Extracted data entries
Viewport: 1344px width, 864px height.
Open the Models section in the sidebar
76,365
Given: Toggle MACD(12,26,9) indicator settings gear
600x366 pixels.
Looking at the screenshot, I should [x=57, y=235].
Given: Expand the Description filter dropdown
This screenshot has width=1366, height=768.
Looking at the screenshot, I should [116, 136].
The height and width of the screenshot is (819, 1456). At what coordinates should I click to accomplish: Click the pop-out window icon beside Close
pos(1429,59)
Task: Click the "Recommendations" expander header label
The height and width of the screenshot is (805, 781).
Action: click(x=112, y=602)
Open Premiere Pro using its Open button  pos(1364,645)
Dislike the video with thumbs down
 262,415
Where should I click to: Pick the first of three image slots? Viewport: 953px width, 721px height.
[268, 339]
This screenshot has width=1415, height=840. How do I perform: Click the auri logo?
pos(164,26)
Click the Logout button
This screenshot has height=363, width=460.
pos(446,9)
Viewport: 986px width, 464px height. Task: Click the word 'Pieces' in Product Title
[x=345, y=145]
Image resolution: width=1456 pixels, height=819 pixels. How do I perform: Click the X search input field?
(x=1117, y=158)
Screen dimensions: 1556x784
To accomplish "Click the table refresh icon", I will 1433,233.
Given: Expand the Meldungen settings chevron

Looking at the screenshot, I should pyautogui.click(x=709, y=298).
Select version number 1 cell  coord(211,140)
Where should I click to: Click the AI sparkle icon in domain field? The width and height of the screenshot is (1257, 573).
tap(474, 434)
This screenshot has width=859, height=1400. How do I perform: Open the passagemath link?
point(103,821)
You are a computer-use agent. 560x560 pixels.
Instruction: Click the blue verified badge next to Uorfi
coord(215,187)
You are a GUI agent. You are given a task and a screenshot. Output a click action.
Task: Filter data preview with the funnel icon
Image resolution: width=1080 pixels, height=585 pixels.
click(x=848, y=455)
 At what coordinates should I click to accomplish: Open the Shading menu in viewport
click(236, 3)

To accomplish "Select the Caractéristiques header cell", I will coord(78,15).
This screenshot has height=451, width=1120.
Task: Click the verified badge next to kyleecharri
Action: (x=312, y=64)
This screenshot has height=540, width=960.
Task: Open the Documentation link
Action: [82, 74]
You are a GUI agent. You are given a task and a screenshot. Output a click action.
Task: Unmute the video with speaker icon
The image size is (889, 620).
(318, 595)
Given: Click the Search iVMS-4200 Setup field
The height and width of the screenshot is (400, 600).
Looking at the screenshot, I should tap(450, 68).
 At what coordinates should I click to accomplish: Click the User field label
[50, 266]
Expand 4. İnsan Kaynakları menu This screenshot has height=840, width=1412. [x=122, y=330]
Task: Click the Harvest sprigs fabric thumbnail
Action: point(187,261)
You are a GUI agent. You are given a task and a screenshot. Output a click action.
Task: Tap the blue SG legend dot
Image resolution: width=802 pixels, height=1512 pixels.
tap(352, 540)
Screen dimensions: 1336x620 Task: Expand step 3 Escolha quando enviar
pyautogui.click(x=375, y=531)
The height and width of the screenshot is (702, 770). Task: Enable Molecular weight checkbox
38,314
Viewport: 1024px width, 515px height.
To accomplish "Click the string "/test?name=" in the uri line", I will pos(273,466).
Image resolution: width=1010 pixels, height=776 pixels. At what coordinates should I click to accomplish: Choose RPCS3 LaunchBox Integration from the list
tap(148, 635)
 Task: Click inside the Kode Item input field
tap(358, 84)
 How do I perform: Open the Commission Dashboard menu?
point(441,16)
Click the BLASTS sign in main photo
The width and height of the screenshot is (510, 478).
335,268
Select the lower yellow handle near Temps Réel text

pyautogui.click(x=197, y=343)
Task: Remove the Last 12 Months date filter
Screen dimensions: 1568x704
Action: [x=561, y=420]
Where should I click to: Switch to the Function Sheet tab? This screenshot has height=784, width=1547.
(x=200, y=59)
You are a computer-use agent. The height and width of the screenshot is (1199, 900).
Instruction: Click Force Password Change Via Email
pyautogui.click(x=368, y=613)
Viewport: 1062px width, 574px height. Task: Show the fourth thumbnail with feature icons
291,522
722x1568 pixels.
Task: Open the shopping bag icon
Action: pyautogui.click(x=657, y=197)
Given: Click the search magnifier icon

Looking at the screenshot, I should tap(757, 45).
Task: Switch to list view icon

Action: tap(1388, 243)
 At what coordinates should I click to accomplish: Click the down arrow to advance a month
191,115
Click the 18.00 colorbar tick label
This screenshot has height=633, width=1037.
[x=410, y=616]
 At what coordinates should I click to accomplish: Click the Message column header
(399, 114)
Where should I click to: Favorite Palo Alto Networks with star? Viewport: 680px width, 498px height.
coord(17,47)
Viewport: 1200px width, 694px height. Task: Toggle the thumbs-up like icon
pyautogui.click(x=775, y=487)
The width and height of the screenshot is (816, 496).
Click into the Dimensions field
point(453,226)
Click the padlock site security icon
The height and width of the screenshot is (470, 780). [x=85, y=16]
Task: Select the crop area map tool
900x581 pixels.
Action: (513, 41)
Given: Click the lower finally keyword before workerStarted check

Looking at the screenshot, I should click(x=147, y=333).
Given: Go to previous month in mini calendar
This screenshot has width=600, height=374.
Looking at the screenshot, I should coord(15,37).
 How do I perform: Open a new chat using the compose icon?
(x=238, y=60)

EXERCISE DETAILS: Copy out all the entries shown above, character for character.

TASK SOLUTION:
Viewport: 1344px width, 864px height.
Open the Models section in the sidebar
76,365
Given: Toggle MACD(12,26,9) indicator settings gear
600x366 pixels.
Looking at the screenshot, I should [x=57, y=235].
Given: Expand the Description filter dropdown
This screenshot has width=1366, height=768.
Looking at the screenshot, I should [116, 136].
The height and width of the screenshot is (819, 1456). At what coordinates should I click to accomplish: Click the pop-out window icon beside Close
pos(1429,59)
Task: Click the "Recommendations" expander header label
The height and width of the screenshot is (805, 781).
Action: click(x=112, y=602)
Open Premiere Pro using its Open button  pos(1364,645)
Dislike the video with thumbs down
 262,415
Where should I click to: Pick the first of three image slots? Viewport: 953px width, 721px height.
[268, 339]
This screenshot has width=1415, height=840. How do I perform: Click the auri logo?
pos(164,26)
Click the Logout button
This screenshot has height=363, width=460.
pos(446,9)
Viewport: 986px width, 464px height. Task: Click the word 'Pieces' in Product Title
[x=345, y=145]
Image resolution: width=1456 pixels, height=819 pixels. How do I perform: Click the X search input field?
(x=1117, y=158)
Screen dimensions: 1556x784
To accomplish "Click the table refresh icon", I will 1433,233.
Given: Expand the Meldungen settings chevron

Looking at the screenshot, I should pyautogui.click(x=709, y=298).
Select version number 1 cell  coord(211,140)
Where should I click to: Click the AI sparkle icon in domain field? The width and height of the screenshot is (1257, 573).
tap(474, 434)
This screenshot has width=859, height=1400. How do I perform: Open the passagemath link?
point(103,821)
You are a computer-use agent. 560x560 pixels.
Instruction: Click the blue verified badge next to Uorfi
coord(215,187)
You are a GUI agent. You are given a task and a screenshot. Output a click action.
Task: Filter data preview with the funnel icon
Image resolution: width=1080 pixels, height=585 pixels.
click(x=848, y=455)
 At what coordinates should I click to accomplish: Open the Shading menu in viewport
click(236, 3)

To accomplish "Select the Caractéristiques header cell", I will coord(78,15).
This screenshot has height=451, width=1120.
Task: Click the verified badge next to kyleecharri
Action: (x=312, y=64)
This screenshot has height=540, width=960.
Task: Open the Documentation link
Action: [82, 74]
You are a GUI agent. You are given a task and a screenshot. Output a click action.
Task: Unmute the video with speaker icon
The image size is (889, 620).
(318, 595)
Given: Click the Search iVMS-4200 Setup field
The height and width of the screenshot is (400, 600).
Looking at the screenshot, I should tap(450, 68).
 At what coordinates should I click to accomplish: Click the User field label
[50, 266]
Expand 4. İnsan Kaynakları menu This screenshot has height=840, width=1412. [x=122, y=330]
Task: Click the Harvest sprigs fabric thumbnail
Action: point(187,261)
You are a GUI agent. You are given a task and a screenshot. Output a click action.
Task: Tap the blue SG legend dot
Image resolution: width=802 pixels, height=1512 pixels.
tap(352, 540)
Screen dimensions: 1336x620 Task: Expand step 3 Escolha quando enviar
pyautogui.click(x=375, y=531)
The height and width of the screenshot is (702, 770). Task: Enable Molecular weight checkbox
38,314
Viewport: 1024px width, 515px height.
To accomplish "Click the string "/test?name=" in the uri line", I will pos(273,466).
Image resolution: width=1010 pixels, height=776 pixels. At what coordinates should I click to accomplish: Choose RPCS3 LaunchBox Integration from the list
tap(148, 635)
 Task: Click inside the Kode Item input field
tap(358, 84)
 How do I perform: Open the Commission Dashboard menu?
point(441,16)
Click the BLASTS sign in main photo
The width and height of the screenshot is (510, 478).
335,268
Select the lower yellow handle near Temps Réel text

pyautogui.click(x=197, y=343)
Task: Remove the Last 12 Months date filter
Screen dimensions: 1568x704
Action: [x=561, y=420]
Where should I click to: Switch to the Function Sheet tab? This screenshot has height=784, width=1547.
(x=200, y=59)
You are a computer-use agent. The height and width of the screenshot is (1199, 900).
Instruction: Click Force Password Change Via Email
pyautogui.click(x=368, y=613)
Viewport: 1062px width, 574px height. Task: Show the fourth thumbnail with feature icons
291,522
722x1568 pixels.
Task: Open the shopping bag icon
Action: pyautogui.click(x=657, y=197)
Given: Click the search magnifier icon

Looking at the screenshot, I should tap(757, 45).
Task: Switch to list view icon

Action: tap(1388, 243)
 At what coordinates should I click to accomplish: Click the down arrow to advance a month
191,115
Click the 18.00 colorbar tick label
This screenshot has height=633, width=1037.
[x=410, y=616]
 At what coordinates should I click to accomplish: Click the Message column header
(399, 114)
Where should I click to: Favorite Palo Alto Networks with star? Viewport: 680px width, 498px height.
coord(17,47)
Viewport: 1200px width, 694px height. Task: Toggle the thumbs-up like icon
pyautogui.click(x=775, y=487)
The width and height of the screenshot is (816, 496).
Click into the Dimensions field
point(453,226)
Click the padlock site security icon
The height and width of the screenshot is (470, 780). [x=85, y=16]
Task: Select the crop area map tool
900x581 pixels.
Action: (513, 41)
Given: Click the lower finally keyword before workerStarted check

Looking at the screenshot, I should click(x=147, y=333).
Given: Go to previous month in mini calendar
This screenshot has width=600, height=374.
Looking at the screenshot, I should coord(15,37).
 How do I perform: Open a new chat using the compose icon?
(x=238, y=60)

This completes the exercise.